Much of our rising cost has been due to a falling dollar. We have masked so much of our problems with inflation and debt and interest on debt that we don’t realize that health care, especially things that are imported or that have added costs due to tax compliance costs, litigation and other factors the other nations don’t have, that we can’t win if we don’t reform some of the other costs as well that are passed on.

Tax and tax compliance should be much lower if not gone entirely in a national system. However, that won’t help enough if we don’t stop the dollar’s devaluation over time. Because wages have been kept artificially low by understating CPI, workers have not been able to keep up with the rising costs. It has helped GDP look positive but, GDP hasn’t been rising nearly as fast as it should to maintain our standard of living. It isn’t just health care we no longer can afford.

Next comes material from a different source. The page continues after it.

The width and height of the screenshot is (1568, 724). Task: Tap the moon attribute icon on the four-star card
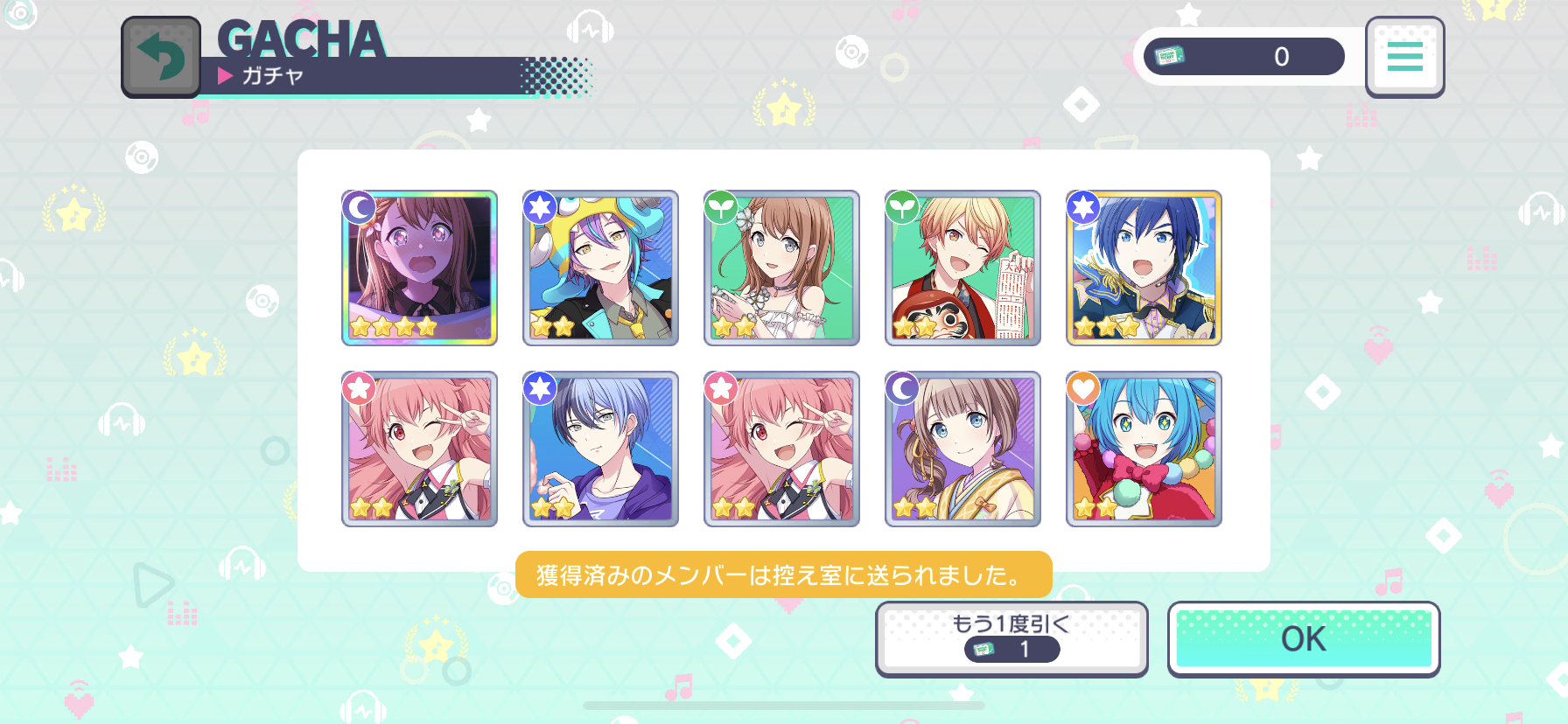[x=359, y=208]
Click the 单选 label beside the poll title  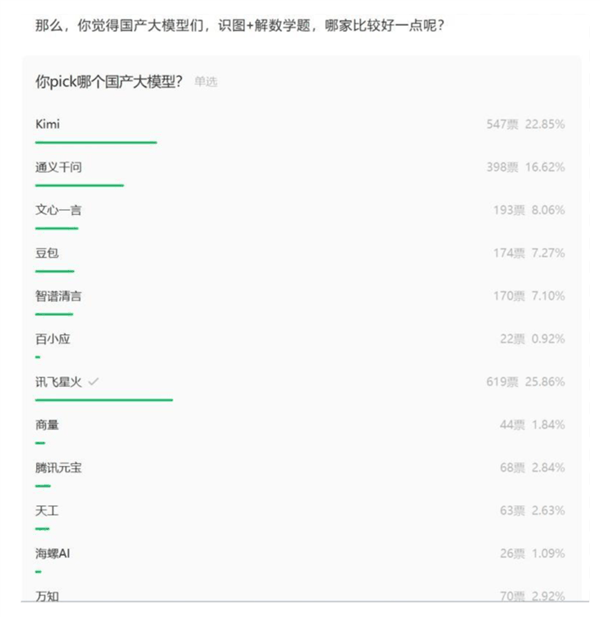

We can’t afford to maintain our infrastructure. We can’t keep S.S. checks up with real inflation. We can’t fund our military without debt due to both its excessive deployment around the world and rising costs of equipment and oil.

Look at our budget and you see that interest on debt is one of the largest expenses we have when you include the interest on trust funds we borrowed all surplus from. All money going to interest, whether public or intergovernment ($470 billion) is money not available for health care, Social Security, or any other need we have. Then add interest we cover with taxes for cities and states. Then add interest in prices we pay for corporate debt. Then subtract personal interest from our paychecks and then you see why we can’t afford a lot of things even if we get some things in them corrected.

Total debt is like before the great depression only worse. This time it is 370% of GDP as you can see by this chart.
http://www.financialsense.com/Market/panzner/2009/0326.html

There is no fix for health care in this nation until we fix the core problem, debt. AND, we have passed the point where we can grow or tax out of that problem.